▸ Reading text
# What does "POC" mean in relation to a ships cargo?



## clydesiderman

Looking at a list of ships cargoes, there is sometimes the abbreviation "POC" Any suggestions for what it means? Thanks Douglas.


----------



## K urgess

Port of consignment?


----------



## melliget

For extra heavy cargo could it be "Position On Centre"? Just a very wild guess. I think port of consignment sounds pretty good.


----------



## non descript

Douglas, that's a fair question and whilst I loath abbreviations, because they can frankly be made to fit anything one wants - there is a case for suggesting that POC, in connection with a ship's cargo, could be *Port Of Call*.


----------



## Keith Adams

Was in breakbulk cargo all my working life and never saw that one ... you didn't mention the period ... are the cargo plans pre-container? Just for the heck of it I looked back in time and the only term I came up with in print was:-
"Press Of Canvas" meaning "All sail set and sails drawing" ... nothing to do with cargo and of course abbreviations were not commonly used much;unlike today!


----------



## John Rogers

POC also means Point of Contact.
John


----------



## mclean

POC is PORT OF CALL. Colin


----------



## K urgess

According to the 8th edition of "Shipping Practice" by E. F. Stevens, both Tonga & Colin are correct.
Page 139 definitions and abbreviations -
*p.o.c.* Port of call.


----------



## clydesiderman

*Meaning of "POC" ?*

Thank you all for the replies. Keith made a very salient point on giving more details, and I give them here :
Glasgow Port books for 1957 give details of vessels arriving at Glasgow. In July 1957 a small selection of entries show
Ship --------------From-----------------Cargo inwards
City of Perth----------Mombasa and Belfast--General
Rhodesia Star---------Sydney and London--- Grain and general
Pacific Unity----------Manchester------------POC
Pyrrhus---------------Colombo and Liverpool--General
Baron Elibank---------Lisbon------------------Ore and general
City of Stafford-------Swansea---------------POC
Norfolk---------------Auckland and London----General
Lanarkshire-----------Capetown and Belfast---General 
Sussex---------------Newport----------------POC
Laurentia-------------Montreal---------------General

These are just a flavour of the many entries, so any further thoughts on POC ?
Douglas.


----------



## Fergus 62

No idea what POC means in this context but do note that it is only marked against ships listed on coastal passages if that gives anyone a clue.

Fergus


----------



## K urgess

Could be something like "Parcel Of Cargo" or "Part Offload Cargo".

▸ Required tasks
1. From the forum thread on what "POC" means for a ship's cargo, retype the passage starting with "## non descript" and going on through "be *Port Of Call*.".
2. In the forum thread on "POC" in a ship's cargo, what did Fergus 62 notice about the ships marked POC?
3. Carry on the forum thread about what "POC" means in a ship's cargo, picking up after its final post.
The data after this point plays no role here.

▸ Supplied records
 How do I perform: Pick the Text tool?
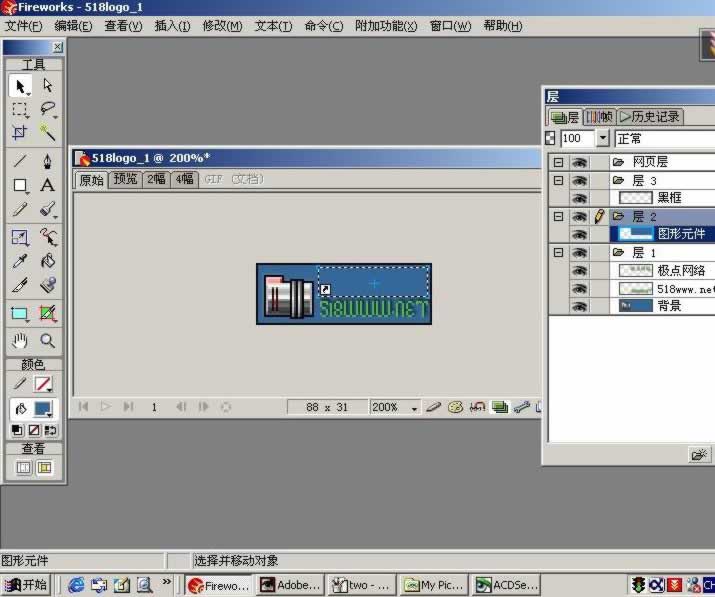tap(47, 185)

--

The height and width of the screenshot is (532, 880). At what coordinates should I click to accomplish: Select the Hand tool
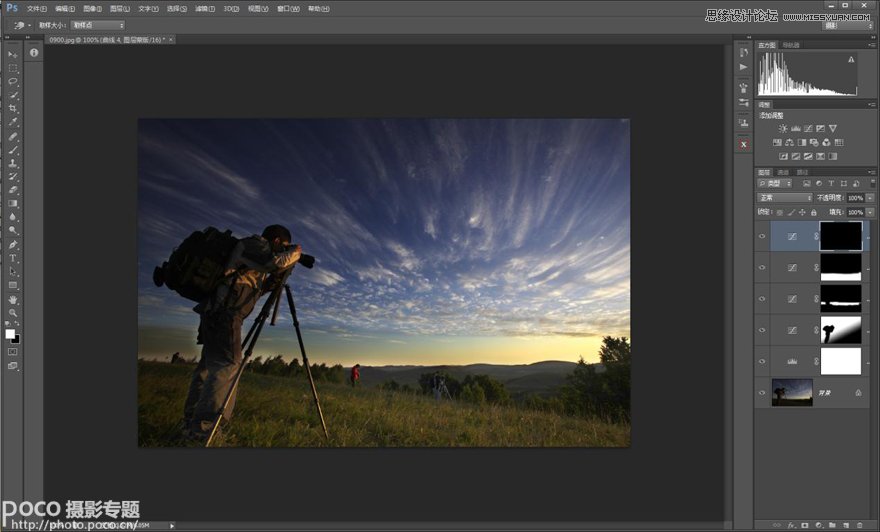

▸ Responses in order
1.
## non descript

Douglas, that's a fair question and whilst I loath abbreviations, because they can frankly be made to fit anything one wants - there is a case for suggesting that POC, in connection with a ship's cargo, could be *Port Of Call*.

2. POC is marked only against ships listed on coastal passages.

3.
One of the vessels with POC against it's name is a cargo vessel and the other two are refrigerated.


----------



## captkenn

clydesiderman said:


> These are just a flavour of the many entries, so any further thoughts on POC ?Douglas.


P.L.: Public liability P/L .: Partial lost P.L.A.: Port of Londan Authority PLTS : Pallets Pm.: Premium P.M.L.: Probably maximum lost P/N.P.N.: Promissory note PNI : See P&I Pob: Pilot on board *P.o.c.: Port of Call *P.O.D.: Pay on delivery,Port of distress POR: Port of Refuge

Maritime Law, Chartering, Shipping Lines, Cargo Handling, Marine ...
Reference: Shipping, Insurance And Commercial Abbrevations (from Melody Shipping Agency Trading Co Ltd) (ID: 27201)


----------



## joebuckham

clydesiderman said:


> Looking at a list of ships cargoes, there is sometimes the abbreviation "POC" Any suggestions for what it means? Thanks Douglas.


hope this helps


----------



## mclean

If I recall correctly, the term Port of Call is/was used in the case of a vessel calling at a port which was not her final destination/discharge port. Would that make sense?? Colin


----------



## Trader

mclean said:


> If I recall correctly, the term Port of Call is/was used in the case of a vessel calling at a port which was not her final destination/discharge port. Would that make sense?? Colin


Yes.

Trader


----------



## joebuckham

thanks marconi sahib got in a bit of a twist


----------



## K urgess

You're welcome, Joe.
All part of the service. (K)


----------



## mclean

Trader said:


> Yes.
> 
> Trader


Port of call it is then. Colin


----------



## clydesiderman

*Meaning of POC*

OK guys, I'll go with "Port of Call." Thanks to everyone, it's amazing and gratifying that you all take the time and effort to solve the queries. Thanks again, Douglas.


----------



## Pop Alexandra

Would you recommend Port of Call after your experience?
_________________________
Alexandra from Cargolution


----------



## Stephen J. Card

POC is an abbreviation for:

'Port Of Call For Orders' 

If a discharge port is not designated on a Charter Party a chartered ship shall, after loading, proceed to some named port "for orders".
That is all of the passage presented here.